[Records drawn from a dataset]
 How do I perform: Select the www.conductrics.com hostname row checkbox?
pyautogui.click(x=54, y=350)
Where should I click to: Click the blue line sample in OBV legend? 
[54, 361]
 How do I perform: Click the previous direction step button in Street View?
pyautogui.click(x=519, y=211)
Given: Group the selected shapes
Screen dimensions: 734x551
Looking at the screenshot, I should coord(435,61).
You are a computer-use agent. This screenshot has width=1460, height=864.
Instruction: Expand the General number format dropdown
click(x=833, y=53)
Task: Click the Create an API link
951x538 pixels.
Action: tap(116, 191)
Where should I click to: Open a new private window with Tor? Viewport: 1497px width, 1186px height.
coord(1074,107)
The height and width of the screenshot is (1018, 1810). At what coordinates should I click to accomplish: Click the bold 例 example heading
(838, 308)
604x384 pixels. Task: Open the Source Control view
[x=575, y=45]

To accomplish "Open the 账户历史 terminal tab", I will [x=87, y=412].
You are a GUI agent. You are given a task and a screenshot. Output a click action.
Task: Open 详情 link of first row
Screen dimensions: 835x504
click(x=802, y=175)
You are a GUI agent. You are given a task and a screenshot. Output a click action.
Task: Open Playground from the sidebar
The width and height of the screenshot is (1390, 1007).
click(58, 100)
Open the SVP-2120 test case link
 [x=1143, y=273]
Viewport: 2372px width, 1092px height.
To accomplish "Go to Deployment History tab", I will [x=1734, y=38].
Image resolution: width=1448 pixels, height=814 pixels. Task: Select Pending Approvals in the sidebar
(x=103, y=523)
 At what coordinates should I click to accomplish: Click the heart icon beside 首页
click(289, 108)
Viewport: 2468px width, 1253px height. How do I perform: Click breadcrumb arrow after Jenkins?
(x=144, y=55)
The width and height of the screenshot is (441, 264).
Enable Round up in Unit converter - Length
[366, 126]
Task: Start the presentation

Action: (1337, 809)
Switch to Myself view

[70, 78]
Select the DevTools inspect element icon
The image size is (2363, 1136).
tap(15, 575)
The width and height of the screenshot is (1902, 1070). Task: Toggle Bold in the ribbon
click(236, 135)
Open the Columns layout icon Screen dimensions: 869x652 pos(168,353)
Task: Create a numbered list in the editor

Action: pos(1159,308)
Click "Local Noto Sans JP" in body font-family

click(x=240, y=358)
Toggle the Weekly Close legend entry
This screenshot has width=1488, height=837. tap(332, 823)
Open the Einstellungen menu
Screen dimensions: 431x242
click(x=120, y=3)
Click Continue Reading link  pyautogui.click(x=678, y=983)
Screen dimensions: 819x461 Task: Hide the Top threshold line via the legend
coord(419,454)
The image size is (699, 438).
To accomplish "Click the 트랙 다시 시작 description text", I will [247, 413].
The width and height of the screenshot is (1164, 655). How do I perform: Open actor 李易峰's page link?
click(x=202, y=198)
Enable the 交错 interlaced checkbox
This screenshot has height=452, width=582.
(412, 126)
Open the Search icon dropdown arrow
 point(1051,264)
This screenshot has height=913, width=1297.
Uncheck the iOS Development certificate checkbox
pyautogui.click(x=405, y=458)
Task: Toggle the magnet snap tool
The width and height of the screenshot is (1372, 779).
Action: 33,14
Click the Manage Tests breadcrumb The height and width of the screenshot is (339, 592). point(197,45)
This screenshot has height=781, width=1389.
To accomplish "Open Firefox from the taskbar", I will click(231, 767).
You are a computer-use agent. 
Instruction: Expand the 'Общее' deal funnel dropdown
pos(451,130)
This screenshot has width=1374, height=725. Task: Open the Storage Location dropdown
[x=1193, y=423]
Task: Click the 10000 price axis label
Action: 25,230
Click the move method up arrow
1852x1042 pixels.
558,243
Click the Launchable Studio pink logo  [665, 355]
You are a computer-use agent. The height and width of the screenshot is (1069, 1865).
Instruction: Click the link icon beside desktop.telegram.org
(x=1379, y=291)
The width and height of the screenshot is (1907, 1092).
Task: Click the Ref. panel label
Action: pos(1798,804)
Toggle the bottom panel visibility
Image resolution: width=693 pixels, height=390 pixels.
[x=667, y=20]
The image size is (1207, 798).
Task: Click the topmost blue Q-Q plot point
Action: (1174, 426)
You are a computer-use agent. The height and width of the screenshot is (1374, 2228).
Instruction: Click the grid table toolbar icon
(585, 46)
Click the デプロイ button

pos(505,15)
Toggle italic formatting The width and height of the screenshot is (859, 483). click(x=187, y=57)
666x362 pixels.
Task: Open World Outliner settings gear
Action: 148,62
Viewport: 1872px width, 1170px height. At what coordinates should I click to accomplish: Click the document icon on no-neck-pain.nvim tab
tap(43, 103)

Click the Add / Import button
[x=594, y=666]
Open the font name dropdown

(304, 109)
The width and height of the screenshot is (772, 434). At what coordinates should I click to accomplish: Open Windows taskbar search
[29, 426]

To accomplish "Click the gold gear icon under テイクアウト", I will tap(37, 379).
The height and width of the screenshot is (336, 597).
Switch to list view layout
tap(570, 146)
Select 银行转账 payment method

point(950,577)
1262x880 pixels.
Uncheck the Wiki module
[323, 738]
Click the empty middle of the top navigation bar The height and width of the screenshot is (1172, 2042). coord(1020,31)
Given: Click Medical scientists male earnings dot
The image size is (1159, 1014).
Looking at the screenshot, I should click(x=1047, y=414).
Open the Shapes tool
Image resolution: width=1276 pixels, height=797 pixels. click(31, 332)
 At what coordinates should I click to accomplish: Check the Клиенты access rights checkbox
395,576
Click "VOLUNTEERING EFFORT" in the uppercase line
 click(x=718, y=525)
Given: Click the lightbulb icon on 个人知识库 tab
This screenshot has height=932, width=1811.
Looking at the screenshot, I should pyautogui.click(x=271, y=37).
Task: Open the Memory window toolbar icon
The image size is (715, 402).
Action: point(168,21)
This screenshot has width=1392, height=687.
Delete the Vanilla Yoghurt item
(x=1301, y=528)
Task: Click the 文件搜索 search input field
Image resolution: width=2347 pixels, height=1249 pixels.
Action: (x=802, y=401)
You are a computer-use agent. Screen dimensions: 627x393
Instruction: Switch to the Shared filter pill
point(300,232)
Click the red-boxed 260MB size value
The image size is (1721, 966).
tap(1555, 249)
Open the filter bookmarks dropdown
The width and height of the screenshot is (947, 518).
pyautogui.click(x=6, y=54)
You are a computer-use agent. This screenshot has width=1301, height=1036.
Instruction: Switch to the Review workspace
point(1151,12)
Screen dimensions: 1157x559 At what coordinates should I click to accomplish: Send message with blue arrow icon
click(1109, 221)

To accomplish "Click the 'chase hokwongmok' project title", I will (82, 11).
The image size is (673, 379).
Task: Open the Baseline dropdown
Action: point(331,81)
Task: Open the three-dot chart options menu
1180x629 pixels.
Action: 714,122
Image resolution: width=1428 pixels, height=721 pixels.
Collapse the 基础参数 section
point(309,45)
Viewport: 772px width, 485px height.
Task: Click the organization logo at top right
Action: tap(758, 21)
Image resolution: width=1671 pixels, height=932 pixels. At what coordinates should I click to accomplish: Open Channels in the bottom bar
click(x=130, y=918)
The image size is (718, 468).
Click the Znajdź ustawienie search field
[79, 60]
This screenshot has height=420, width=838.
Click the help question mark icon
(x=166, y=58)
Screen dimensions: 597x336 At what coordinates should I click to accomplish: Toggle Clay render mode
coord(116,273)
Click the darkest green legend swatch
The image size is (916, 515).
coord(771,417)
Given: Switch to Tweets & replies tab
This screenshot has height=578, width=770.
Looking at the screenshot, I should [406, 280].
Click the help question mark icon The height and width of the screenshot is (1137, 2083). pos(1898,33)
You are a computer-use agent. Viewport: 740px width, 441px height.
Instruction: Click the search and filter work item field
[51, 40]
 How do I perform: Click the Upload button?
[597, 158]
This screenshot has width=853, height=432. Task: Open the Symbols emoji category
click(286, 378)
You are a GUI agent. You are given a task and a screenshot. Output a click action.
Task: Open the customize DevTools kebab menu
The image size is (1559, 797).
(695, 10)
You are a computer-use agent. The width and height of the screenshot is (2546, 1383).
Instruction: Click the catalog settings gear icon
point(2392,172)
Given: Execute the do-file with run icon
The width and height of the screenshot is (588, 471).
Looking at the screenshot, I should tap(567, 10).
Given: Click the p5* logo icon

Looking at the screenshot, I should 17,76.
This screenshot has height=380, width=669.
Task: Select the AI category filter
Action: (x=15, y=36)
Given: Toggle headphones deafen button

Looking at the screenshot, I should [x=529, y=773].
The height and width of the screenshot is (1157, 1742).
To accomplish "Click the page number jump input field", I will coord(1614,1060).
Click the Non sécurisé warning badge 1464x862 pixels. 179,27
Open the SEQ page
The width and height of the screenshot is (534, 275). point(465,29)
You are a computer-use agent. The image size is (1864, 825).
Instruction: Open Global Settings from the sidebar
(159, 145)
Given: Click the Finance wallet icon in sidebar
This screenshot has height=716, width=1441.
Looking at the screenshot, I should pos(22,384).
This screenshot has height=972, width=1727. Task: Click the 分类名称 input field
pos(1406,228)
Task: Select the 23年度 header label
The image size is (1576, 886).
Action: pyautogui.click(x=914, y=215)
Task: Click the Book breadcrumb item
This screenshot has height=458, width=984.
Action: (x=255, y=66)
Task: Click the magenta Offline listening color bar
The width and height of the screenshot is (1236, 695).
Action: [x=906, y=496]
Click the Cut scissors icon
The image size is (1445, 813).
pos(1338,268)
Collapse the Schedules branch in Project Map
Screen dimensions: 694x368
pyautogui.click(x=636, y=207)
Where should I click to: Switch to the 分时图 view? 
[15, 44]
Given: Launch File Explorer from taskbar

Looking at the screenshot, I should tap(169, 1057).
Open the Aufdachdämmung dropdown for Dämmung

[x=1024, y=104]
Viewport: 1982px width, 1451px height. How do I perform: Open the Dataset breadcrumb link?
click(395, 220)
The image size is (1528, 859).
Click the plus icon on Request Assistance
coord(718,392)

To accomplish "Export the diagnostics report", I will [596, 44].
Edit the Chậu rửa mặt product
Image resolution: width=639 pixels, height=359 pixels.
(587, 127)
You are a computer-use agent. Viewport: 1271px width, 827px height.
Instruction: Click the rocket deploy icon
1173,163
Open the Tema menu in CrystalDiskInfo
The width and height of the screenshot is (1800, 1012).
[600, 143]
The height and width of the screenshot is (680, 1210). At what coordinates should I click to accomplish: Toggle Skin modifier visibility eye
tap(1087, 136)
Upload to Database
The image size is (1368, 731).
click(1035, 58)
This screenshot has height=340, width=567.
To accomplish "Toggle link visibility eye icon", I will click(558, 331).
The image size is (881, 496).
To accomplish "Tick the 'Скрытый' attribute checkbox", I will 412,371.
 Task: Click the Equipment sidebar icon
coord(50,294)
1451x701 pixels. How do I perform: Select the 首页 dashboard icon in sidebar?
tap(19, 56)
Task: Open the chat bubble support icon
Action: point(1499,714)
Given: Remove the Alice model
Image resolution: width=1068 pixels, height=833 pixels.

**Exercise details**
Give an exact copy of the lines above, from the top of the records to the line that contains "Given: Group the selected shapes", taking in both ends.

**Exercise solution**
 How do I perform: Select the www.conductrics.com hostname row checkbox?
pyautogui.click(x=54, y=350)
Where should I click to: Click the blue line sample in OBV legend? 
[54, 361]
 How do I perform: Click the previous direction step button in Street View?
pyautogui.click(x=519, y=211)
Given: Group the selected shapes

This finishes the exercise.